Майя была жестоким довесочком – после того, как Даша целовалась с Невицким на открытии выставки С. и М. прямо там в коридоре, на подоконнике, к ней подошли и С., и М., пусть и плоховато ее знавшие, и сразу сказали: расставание с Невицким ты еще хоть как-то переживаешь, но терять Майю тебе будет невыносимо больно, не поддавайся ее обаянию, чем бы оно тебе ни казалось – но это обаяние.
Майя была ужасно необаятельной: сутулая, рыжая, с крашеными в неопрятный вороновый цвет жиденькими волосами до плеч (и уже выбивается асимметричный едкий кошачий пробор, пробел, провал где-то в районе проекции речевого центра Вернике).

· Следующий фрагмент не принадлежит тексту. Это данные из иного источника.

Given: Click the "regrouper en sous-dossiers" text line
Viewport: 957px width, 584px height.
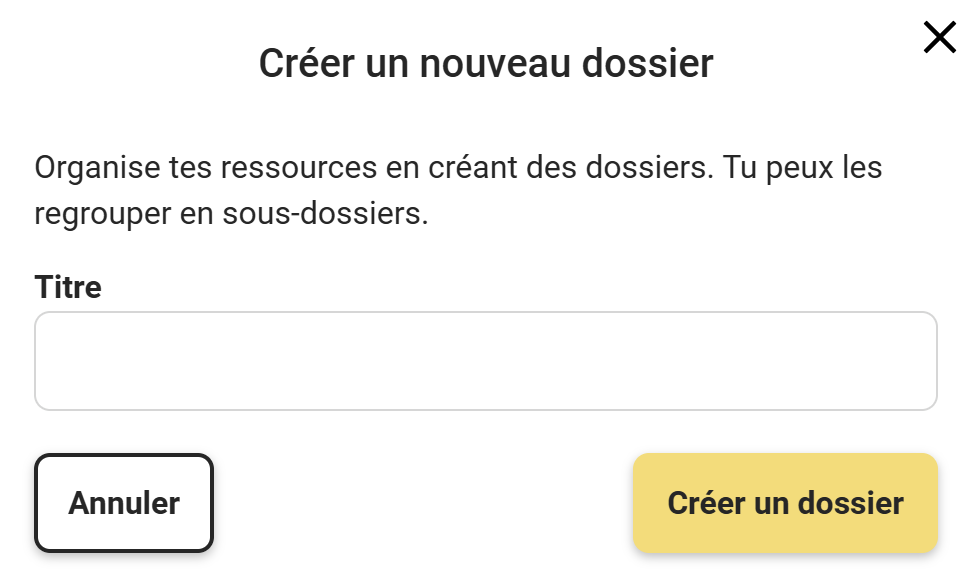Looking at the screenshot, I should pos(231,214).
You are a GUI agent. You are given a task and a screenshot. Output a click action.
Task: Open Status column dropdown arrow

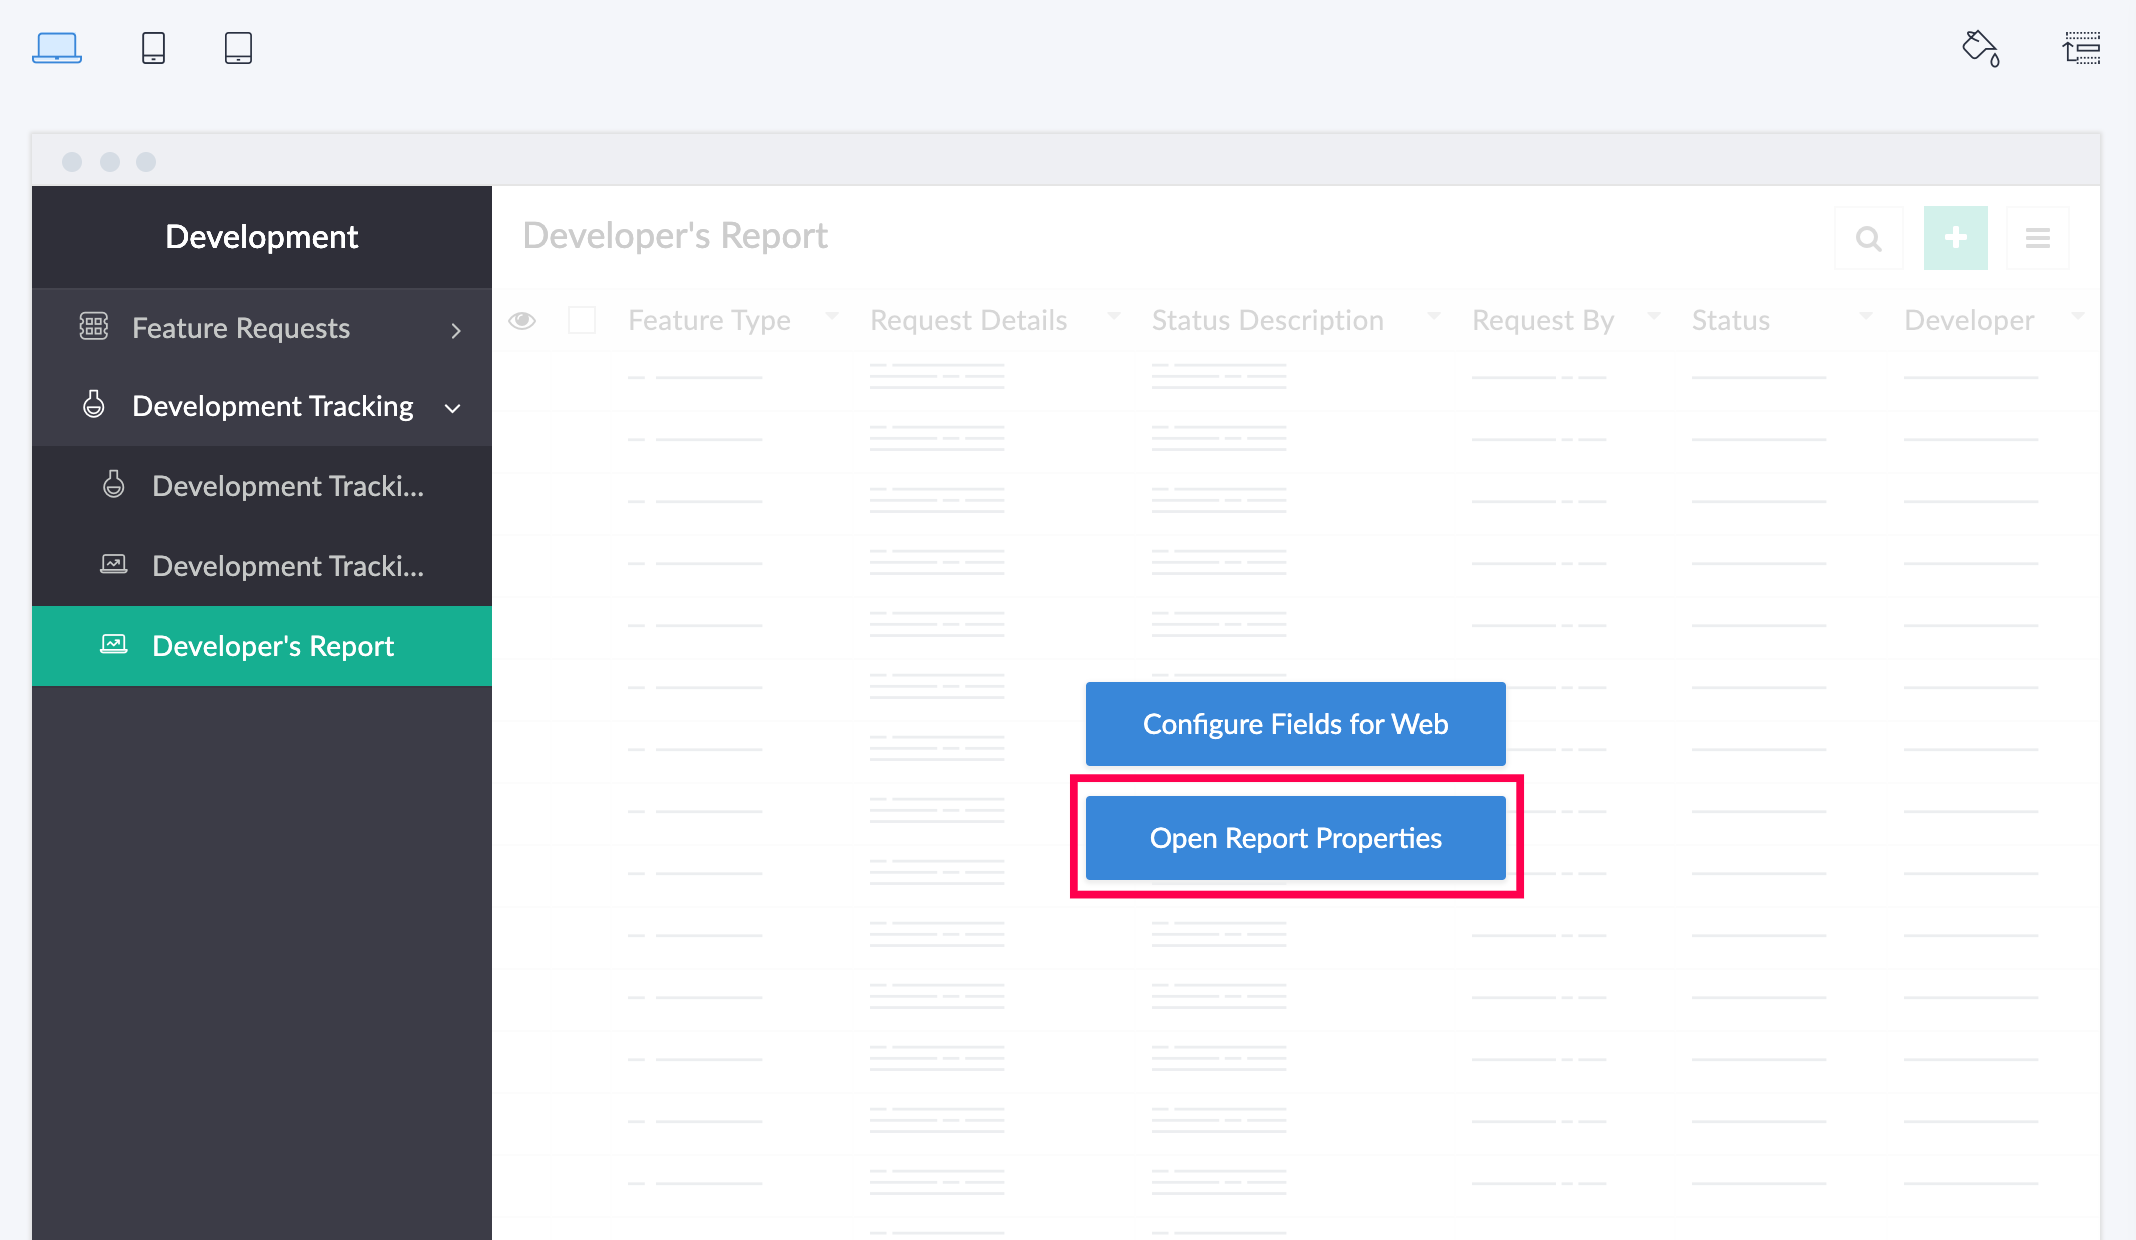[x=1865, y=316]
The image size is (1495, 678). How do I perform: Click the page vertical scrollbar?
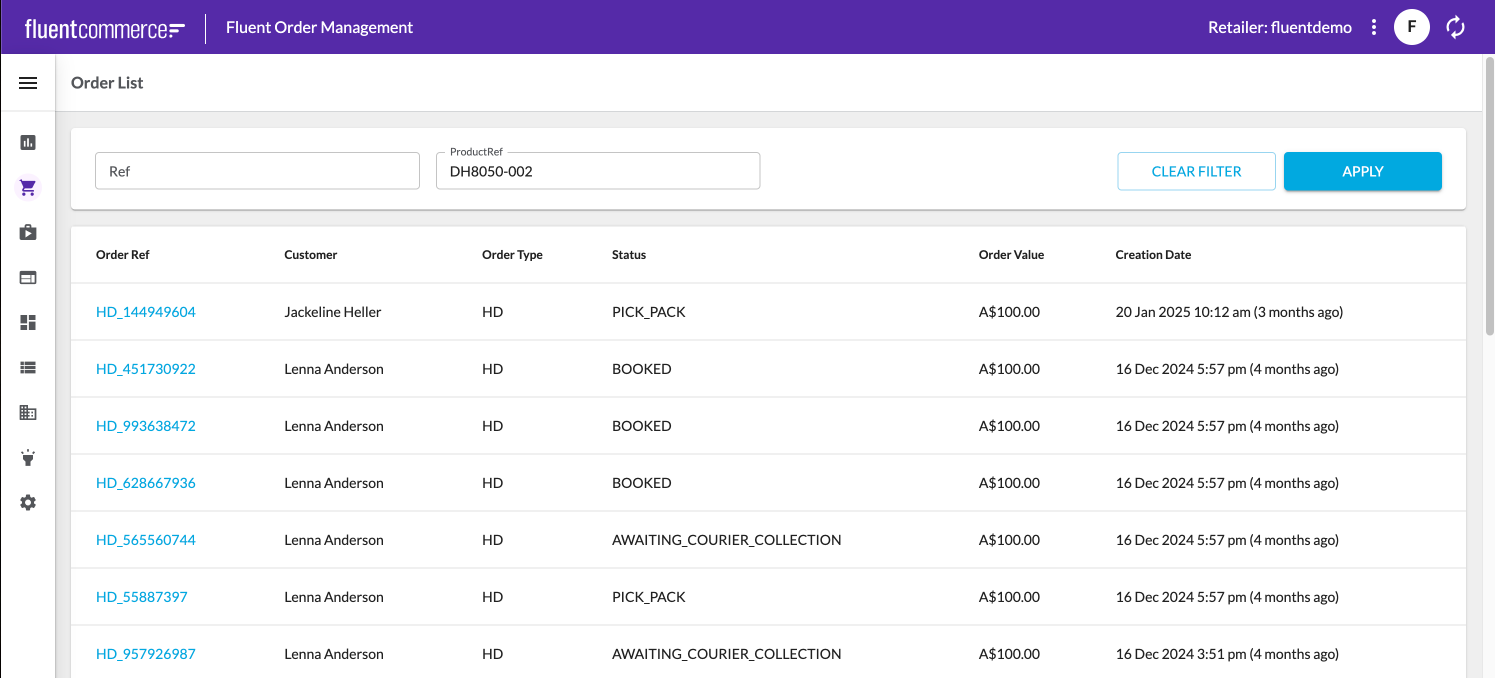point(1488,200)
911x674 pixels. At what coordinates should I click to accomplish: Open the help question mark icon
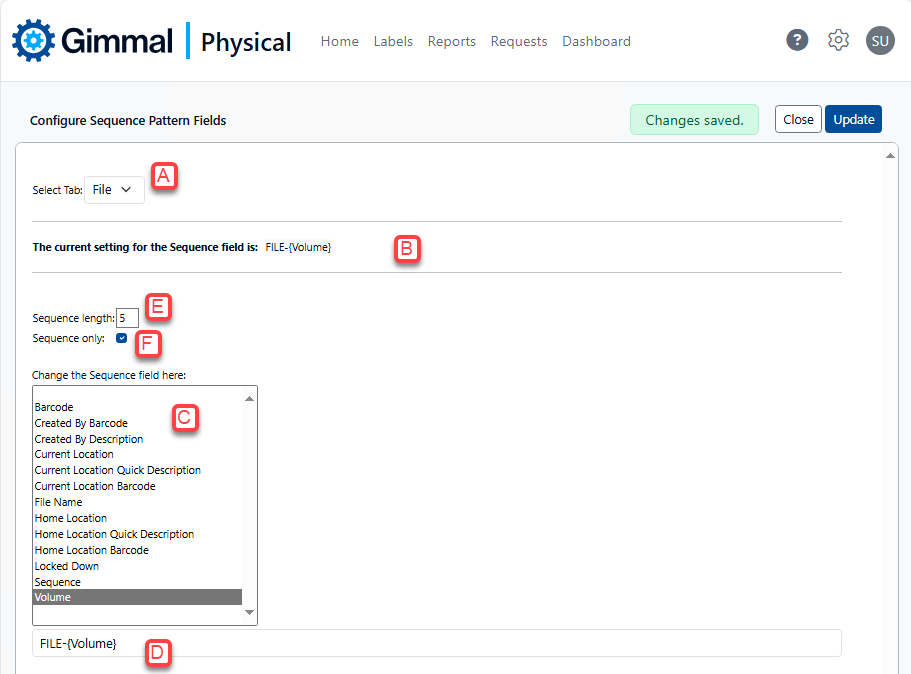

При ее аномальной, кисейной, водяной худобе она, тем не менее, выглядела немного полной, распухшей, разбухшей, как русалка, – была в ней какая-то водянистая дымная мягкость, словно кости ее были заполнены болотным молоком, а не твердыми текстурами, в ней вообще не было ничего твердого – но вот локти, вот острый крошечный носик, вот безмозглая и жесткая медность звенящих, как полные карманы мелочи, веснушек – все не так, все не складывается в цельный образ. Майя будто состояла из несочетаемых фрагментов – для кого-то она была слишком тощей, кто-то вспоминал ее как «эту мечтательную жирную корову», ее тело плыло и таяло, как облако. Границы соприкосновения Майи с миром были размыты, она во все втекала и вытекала, и не было в этом ни органичности, ни текучести – течение Майи было бурным, неловким, переломанным, как кладбище парикмахерских ножниц, и более несуразного человека представить себе нельзя было, что они в ней находят, нахмурилась Даша, но вот уже все, Майя подошла к Даше и протянула руку, и Даша задохнулась и ничего не нашла. Правда, пространство, в котором она ничего не нашла, оказалось неправдоподобно огромным – словно с Майиным рукопожатием приоткрылась дверь в гигантский, гулкий и исполненный дышащей тягучей пустоты каменный зал: словно находишься в пещере и чреве бесконечного кита одновременно. Кит где-то плещется и резвится, и доступа к этим чертогам радости нет и не будет никогда: ты внутри. Но это была какая-то чертовски приятная внутренность.